TEXTO MOSTRADO

■ ■ ■ ■ ■

Tres días en Estrasburgo contienen material para diez artículos, y diez días en Molsheim propician ingredientes para tres artículos. El pueblo es más grande de lo que pensaba y alberga a diez mil habitantes. Pero en menos de una hora podía recorrerlo, caminando despacio. Los primeros días no encontré un alma por sus calles. En la mayoría de las casas residenciales, un letrero de chapa en la entrada revela que, dentro, vive un doctor; es un distrito repleto de médicos que, supongo, van a trabajar cada mañana a la ciudad. Después supe que mis paseos matinales coincidían con la hora de la comida y el cierre de los comercios, que suelen abrir de ocho de la mañana a doce del mediodía y de dos a siete de la tarde. Se entiende que la gente come a las doce y media. Cambié la hora de los paseos y sólo discerní tráfico: conductores que venían a comer desde la capital o desde el polígono industrial. La segunda semana aumentó el número de transeúntes. Existía una razón para no encontrarse con actividad infantil y juvenil, y nos la explicaron: la anterior había sido una semana blanca, en la que les dan vacaciones a los alumnos para que vayan a esquiar a la montaña. Son costumbres de aquí, como la de los miércoles: los chavales no tienen clase ese día, pero sí los sábados por la mañana. En esos días topé con un montón de niños y adolescentes con el material escolar a cuestas. El tráfico se duplicó, pues Molsheim es lugar de paso. Creo que algunos de esos muchachos estudian en un Colegio de Jesuitas junto a la Iglesia de San Jorge, edificio majestuoso, construido entre 1615 y 1617 y antes conocido como la Iglesia de los Jesuitas. Cerca de ambos edificios se ubica la Iglesia de Notre Dame.

■ ■ ■ ■ ■

EXTRACTO DE DATOS
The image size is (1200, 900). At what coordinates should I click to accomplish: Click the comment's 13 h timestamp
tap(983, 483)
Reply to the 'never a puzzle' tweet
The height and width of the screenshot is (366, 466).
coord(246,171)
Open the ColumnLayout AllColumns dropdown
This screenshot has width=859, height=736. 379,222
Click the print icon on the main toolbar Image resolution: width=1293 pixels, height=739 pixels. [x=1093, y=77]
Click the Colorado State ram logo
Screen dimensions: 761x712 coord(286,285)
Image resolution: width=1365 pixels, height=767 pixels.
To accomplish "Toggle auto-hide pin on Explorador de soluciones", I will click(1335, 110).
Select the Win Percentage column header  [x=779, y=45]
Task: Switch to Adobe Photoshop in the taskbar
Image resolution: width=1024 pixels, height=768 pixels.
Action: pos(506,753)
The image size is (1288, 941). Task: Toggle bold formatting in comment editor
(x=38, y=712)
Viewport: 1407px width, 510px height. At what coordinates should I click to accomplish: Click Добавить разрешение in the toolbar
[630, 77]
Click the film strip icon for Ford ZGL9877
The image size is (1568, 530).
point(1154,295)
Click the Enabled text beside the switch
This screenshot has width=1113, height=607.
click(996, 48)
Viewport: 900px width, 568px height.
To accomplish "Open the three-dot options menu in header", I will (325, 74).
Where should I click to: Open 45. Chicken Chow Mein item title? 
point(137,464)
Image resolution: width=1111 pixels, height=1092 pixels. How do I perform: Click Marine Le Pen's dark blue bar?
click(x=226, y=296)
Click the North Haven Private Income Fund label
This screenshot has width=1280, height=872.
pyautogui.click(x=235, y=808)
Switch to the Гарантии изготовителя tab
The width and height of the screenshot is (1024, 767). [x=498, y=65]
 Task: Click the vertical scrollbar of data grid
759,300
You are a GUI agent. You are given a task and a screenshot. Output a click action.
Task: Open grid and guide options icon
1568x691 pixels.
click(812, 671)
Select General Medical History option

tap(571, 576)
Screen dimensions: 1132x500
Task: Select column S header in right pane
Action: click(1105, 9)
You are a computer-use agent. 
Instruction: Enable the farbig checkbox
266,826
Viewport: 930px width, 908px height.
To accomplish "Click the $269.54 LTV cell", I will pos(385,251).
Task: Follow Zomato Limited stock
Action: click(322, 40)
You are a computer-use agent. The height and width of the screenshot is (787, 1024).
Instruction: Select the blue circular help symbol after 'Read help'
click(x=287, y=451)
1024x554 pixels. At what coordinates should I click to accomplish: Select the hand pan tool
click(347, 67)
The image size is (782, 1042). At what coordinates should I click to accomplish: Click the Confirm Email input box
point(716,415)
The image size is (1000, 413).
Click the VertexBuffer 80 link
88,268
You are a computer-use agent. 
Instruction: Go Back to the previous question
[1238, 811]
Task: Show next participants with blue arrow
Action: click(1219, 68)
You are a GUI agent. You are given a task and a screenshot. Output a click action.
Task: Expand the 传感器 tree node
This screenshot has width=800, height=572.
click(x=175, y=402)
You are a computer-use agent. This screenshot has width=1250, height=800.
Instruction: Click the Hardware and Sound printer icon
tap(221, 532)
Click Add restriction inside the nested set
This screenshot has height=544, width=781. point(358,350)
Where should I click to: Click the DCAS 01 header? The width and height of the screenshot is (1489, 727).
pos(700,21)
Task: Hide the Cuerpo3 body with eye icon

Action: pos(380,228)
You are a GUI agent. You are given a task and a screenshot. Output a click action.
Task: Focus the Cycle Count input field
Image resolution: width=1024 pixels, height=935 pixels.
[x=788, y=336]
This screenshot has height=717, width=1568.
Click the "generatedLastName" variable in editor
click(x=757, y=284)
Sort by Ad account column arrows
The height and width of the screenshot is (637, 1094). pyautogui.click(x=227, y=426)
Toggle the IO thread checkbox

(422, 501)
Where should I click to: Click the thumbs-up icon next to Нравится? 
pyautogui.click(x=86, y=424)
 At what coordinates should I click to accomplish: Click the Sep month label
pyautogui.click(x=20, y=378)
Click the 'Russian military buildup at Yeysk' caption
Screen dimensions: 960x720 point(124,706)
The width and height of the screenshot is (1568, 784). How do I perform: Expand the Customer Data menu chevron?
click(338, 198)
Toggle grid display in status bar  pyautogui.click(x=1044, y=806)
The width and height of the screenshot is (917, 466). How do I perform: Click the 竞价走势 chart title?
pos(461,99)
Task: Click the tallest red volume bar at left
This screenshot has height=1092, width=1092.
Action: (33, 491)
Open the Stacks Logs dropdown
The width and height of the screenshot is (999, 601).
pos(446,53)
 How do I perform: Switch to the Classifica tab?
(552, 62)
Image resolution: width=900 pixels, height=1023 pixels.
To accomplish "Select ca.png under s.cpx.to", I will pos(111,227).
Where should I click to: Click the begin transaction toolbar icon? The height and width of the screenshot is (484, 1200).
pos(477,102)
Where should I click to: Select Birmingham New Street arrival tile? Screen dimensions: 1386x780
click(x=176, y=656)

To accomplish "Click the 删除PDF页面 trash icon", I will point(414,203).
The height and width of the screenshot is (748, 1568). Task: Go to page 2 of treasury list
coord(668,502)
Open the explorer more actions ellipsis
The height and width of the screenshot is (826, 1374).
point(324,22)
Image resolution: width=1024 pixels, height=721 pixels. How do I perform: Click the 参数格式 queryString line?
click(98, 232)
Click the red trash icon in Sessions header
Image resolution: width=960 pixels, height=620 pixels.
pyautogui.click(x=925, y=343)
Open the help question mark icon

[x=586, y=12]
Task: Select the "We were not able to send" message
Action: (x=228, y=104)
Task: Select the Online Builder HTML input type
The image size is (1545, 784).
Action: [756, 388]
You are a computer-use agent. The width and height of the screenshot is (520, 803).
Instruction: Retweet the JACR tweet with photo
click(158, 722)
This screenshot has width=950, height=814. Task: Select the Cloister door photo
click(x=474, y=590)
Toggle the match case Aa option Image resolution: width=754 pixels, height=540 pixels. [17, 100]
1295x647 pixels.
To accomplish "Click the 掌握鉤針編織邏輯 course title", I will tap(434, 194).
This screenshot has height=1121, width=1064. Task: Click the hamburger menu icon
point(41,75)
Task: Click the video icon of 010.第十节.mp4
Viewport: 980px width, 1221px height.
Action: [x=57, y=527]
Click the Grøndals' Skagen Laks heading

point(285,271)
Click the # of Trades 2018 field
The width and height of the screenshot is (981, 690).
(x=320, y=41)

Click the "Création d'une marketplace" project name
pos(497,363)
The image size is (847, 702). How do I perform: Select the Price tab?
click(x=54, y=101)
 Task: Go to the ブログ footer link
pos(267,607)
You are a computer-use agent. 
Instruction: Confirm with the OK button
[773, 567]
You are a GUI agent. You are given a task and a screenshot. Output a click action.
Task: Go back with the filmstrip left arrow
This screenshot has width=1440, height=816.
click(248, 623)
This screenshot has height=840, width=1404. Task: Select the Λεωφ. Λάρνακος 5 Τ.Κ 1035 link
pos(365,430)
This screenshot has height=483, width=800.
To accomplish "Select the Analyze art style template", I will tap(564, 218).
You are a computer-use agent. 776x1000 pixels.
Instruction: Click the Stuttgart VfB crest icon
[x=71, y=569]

■ ■ ■ ■ ■

SERIE DE EJERCICIOS
(A) ¿Concuerdan con el texto sobre Molsheim estas afirmaciones? (i) Molsheim tiene unos diez mil habitantes. (ii) Los comercios abren sin interrupción de ocho de la mañana a siete de la tarde. (iii) Los chavales no tienen clase los sábados por la mañana. Responde sí o no a cada una y cita las palabras del texto que lo deciden.
(B) ¿Cómo seguiría el texto sobre Molsheim después de su última oración? Escribe la continuación.

RESPUESTAS POR NÚMERO
(A)
(i) Sí: "alberga a diez mil habitantes".
(ii) No: "suelen abrir de ocho de la mañana a doce del mediodía y de dos a siete de la tarde".
(iii) No: "los chavales no tienen clase ese día, pero sí los sábados por la mañana".

(B)
Llamó mi atención el homenaje a quienes cayeron durante las guerras, parecido al de Obernai. Está en un lateral de San Jorge, junto al césped y el aparcamiento, y dista unos metros del monumento del Monte de los Olivos. En tres bloques de piedra, que me llegaban hasta la cintura, tres placas con los nombres de los muertos, ya fueran civiles o militares: fallecidos en la Guerra Franco-Alemana, en la Primera y Segunda Guerra Mundial, en Indochina. Delante se alza un monolito de piedra que conmemora a quienes sucumbieron en Tambow y en otros campos de Rusia entre 1943 y 1945. Había otros edificios históricos que visitar: la Iglesia Protestante, el Castillo de Oberkirch (que no es tal, sino una gran casa que perteneció a una familia de la nobleza militar), el Polvorín, la Puerta de los Herreros y los vestigios medievales, que sirven para que uno se detenga unos minutos, haga una foto y prosiga su camino. No olvido el Parque de las Cigüeñas, donde observé las rutinas de patos, cisnes y cigüeñas. Hallé el Museo de la Fundación Bugatti, pero sólo lo abren unos pocos meses al año.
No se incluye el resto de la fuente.